SANDY SHORE   10/29/10 07:00 PM ET   AP

Halliburton Oil Spill

Halliburton Co. should be protected by its contract with BP from having to pay for most damages for the Gulf oil spill despite new concerns about the cement mix used to seal BP's ill-fated well, two analysts said Friday.

Shares of Halliburton gained 18 cents to close at $31.86 a share, a day after they plunged 8 percent when the oil services company acknowledged skipping a critical test of the cement.

Argus Research analyst Phil Weiss said investors may have seen the previous day's plunge – and Friday's lower opening – as an opportunity to buy the stock.

The cementing process Halliburton used on BP's well is part of the investigation into what caused it to rupture April 20, killing 11 workers and causing an environmental disaster in the Gulf.

The president's oil spill commission said Thursday that Halliburton conducted four tests on the cement to be used on the Deepwater Horizon rig. Only one showed the mix would hold.

Halliburton, which has blamed BP's well design and operational decisions for the disaster, acknowledged it never tested the final mixture of cement for stability after BP made a last-minute change to the mix.

The new information could bring more lawsuits and further complicate efforts to place blame for the disaster, the analysts and an attorney said.

The terms of Halliburton's contract with BP indemnifies the Houston company from liability for spill damages, unless it is found to have been grossly negligent, Weiss and Oppenheimer & Co. analyst Scott Burk said.

Legal terms and definitions will figure in lawsuits over the spill. BP may try to prove Halliburton was guilty of gross negligence to void the indemnity contract that protects Halliburton, according to Fred Kuffler, a Philadelphia maritime lawyer who has handled oil-spill lawsuits.

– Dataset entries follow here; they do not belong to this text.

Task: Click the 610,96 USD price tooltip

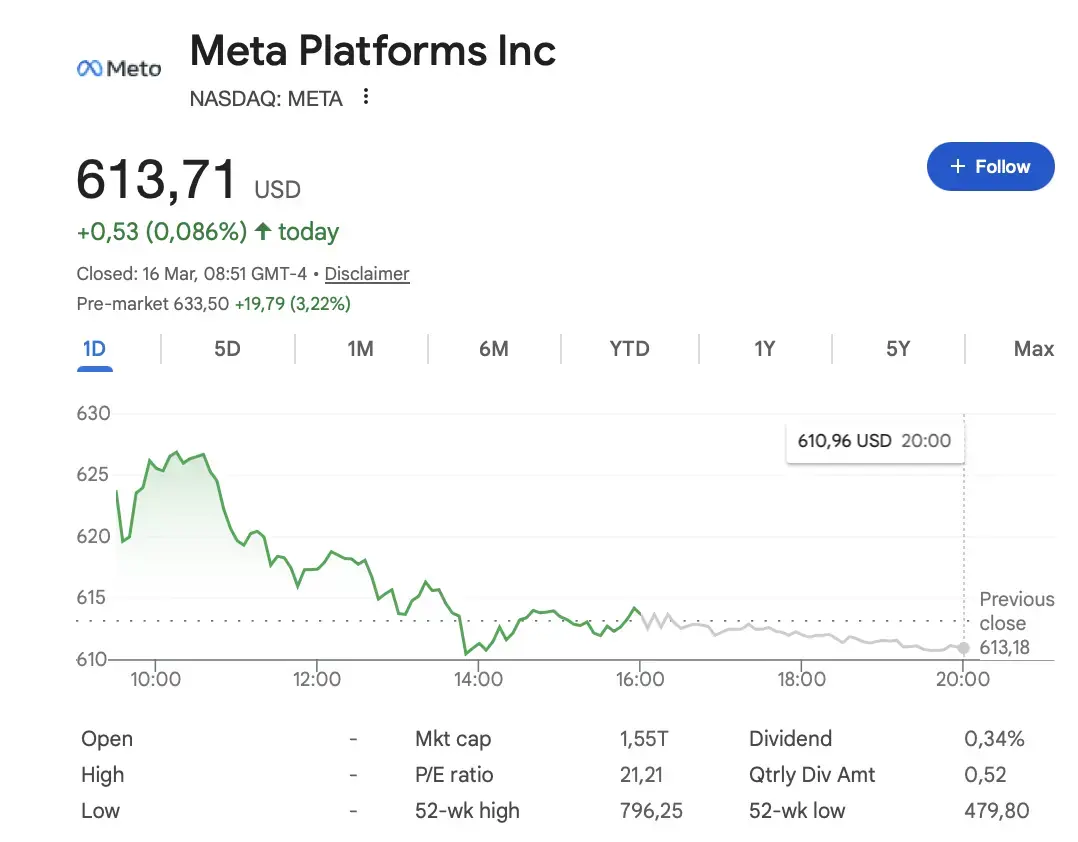Action: [x=874, y=441]
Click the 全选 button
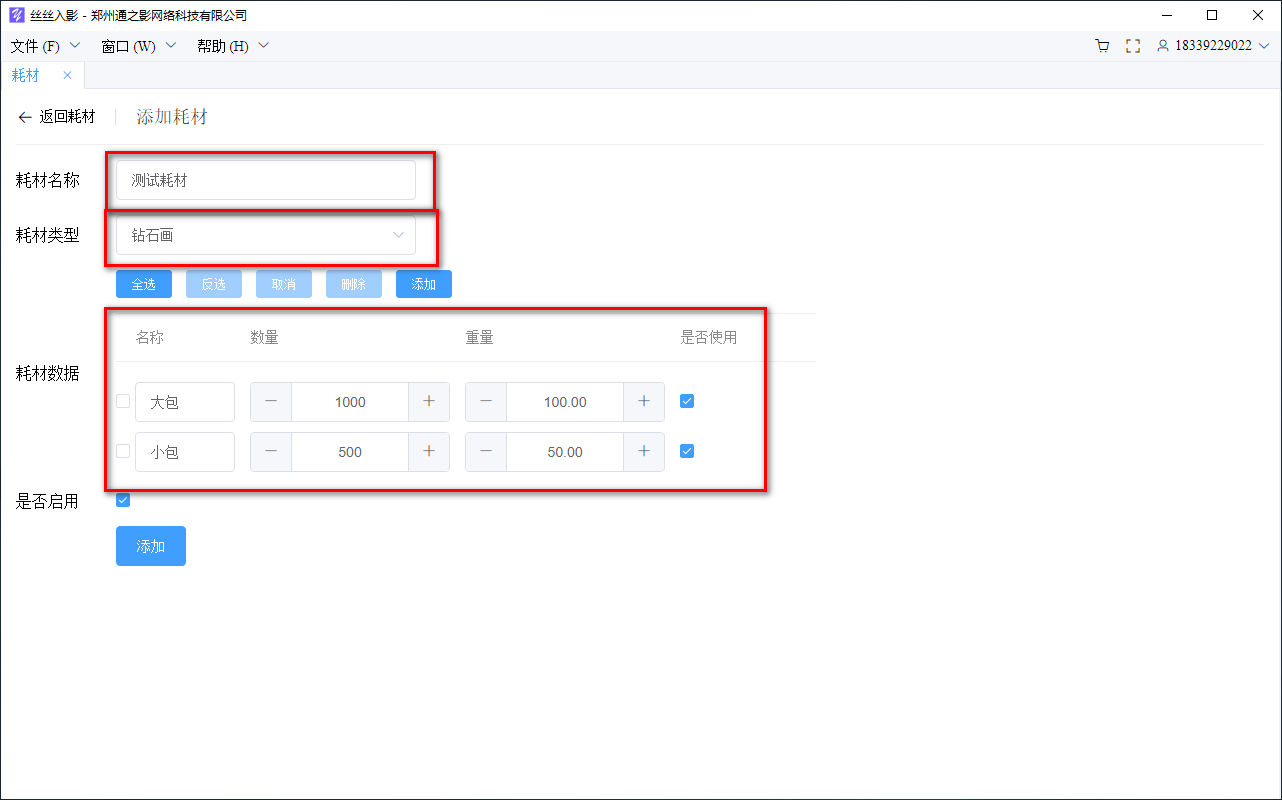Viewport: 1282px width, 800px height. (x=144, y=284)
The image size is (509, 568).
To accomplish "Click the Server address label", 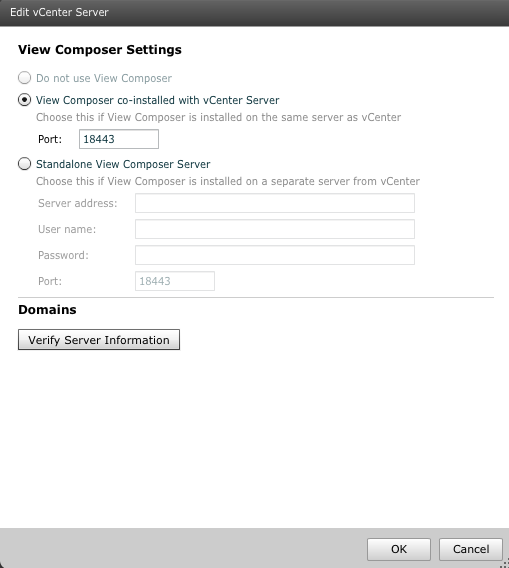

Negligence is defined as conduct that would be unreasonable compared to what an ordinary person would do in similar circumstances. Gross negligence is a more serious kind of carelessness.

"It is certainly a very unwelcome complication for BP," Kuffler said. "I would think it raises a lot of questions about their supervision of their contractors."

Meanwhile, a federal judge in New Orleans has ordered tests to be conducted soon as possible on the actual cement Halliburton used. The judge said he was concerned that some component may deteriorate over time while the investigations and lawsuits are pending.

Halliburton's shares fell about 37 percent in the weeks after the April 20 explosion but have since rebounded and Wednesday were up 3.3 percent since the blast. Meanwhile, BP shares were down 34 percent in the same time period. Shares of Transocean and Anadarko, the rig owner and BP's minority partner in the well, were still down 29 percent and 15 percent respectively.

BP and others have said the cement's failure to keep oil and gas from entering the well was one of the causes of the accident.

BP's independent tests that showed the cement mix was flawed, but its analysis was criticized by Halliburton, which said it was not the correct formula.

Argus' Weiss expects that once the cementing revelations "gets put a little more in the rear-view mirror" the stock will move higher.

_____

Associated Press writer Dina Cappiello contributed to this report.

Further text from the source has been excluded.